**Input data**
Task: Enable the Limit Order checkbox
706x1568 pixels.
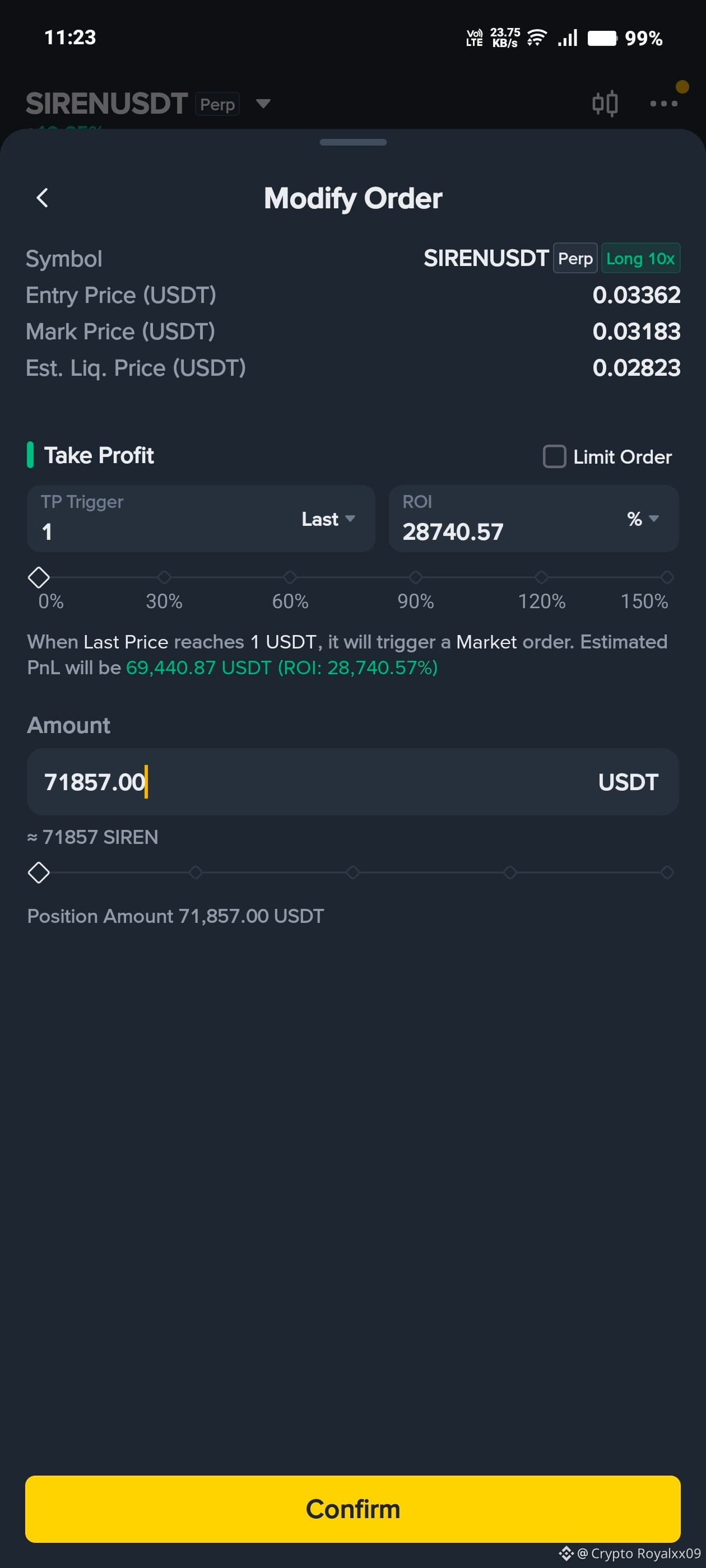Action: tap(554, 456)
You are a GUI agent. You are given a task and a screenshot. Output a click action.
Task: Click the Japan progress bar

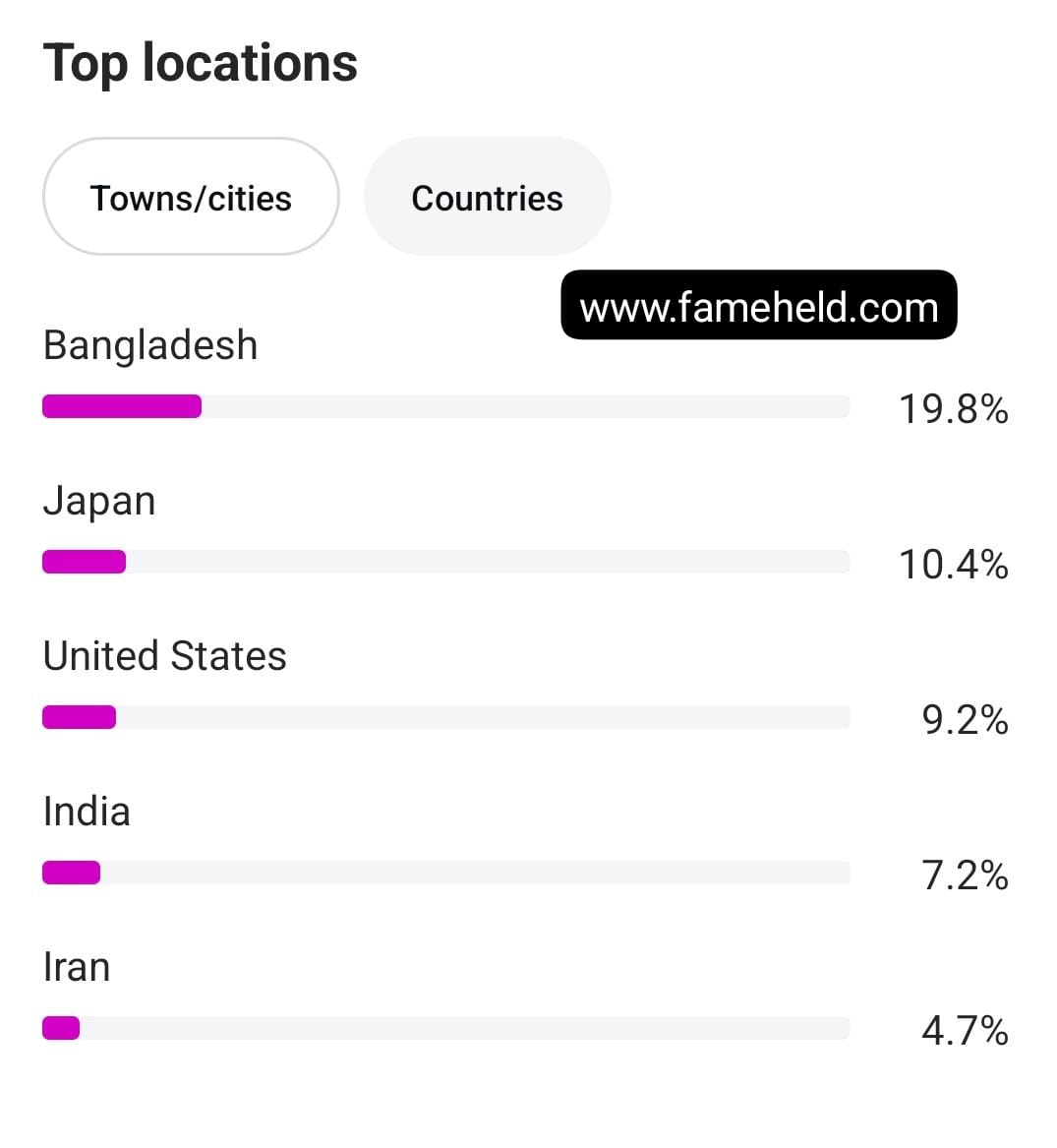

**What the task asks**
Exactly as written, restate the lines from the one that contains "706x1568 pixels." through the final line of the data, both ends included, but leave out the pictures.

**Final answer**
706x1568 pixels.
Action: tap(554, 456)
You are a GUI agent. You are given a task and a screenshot. Output a click action.
Task: Click the Japan progress bar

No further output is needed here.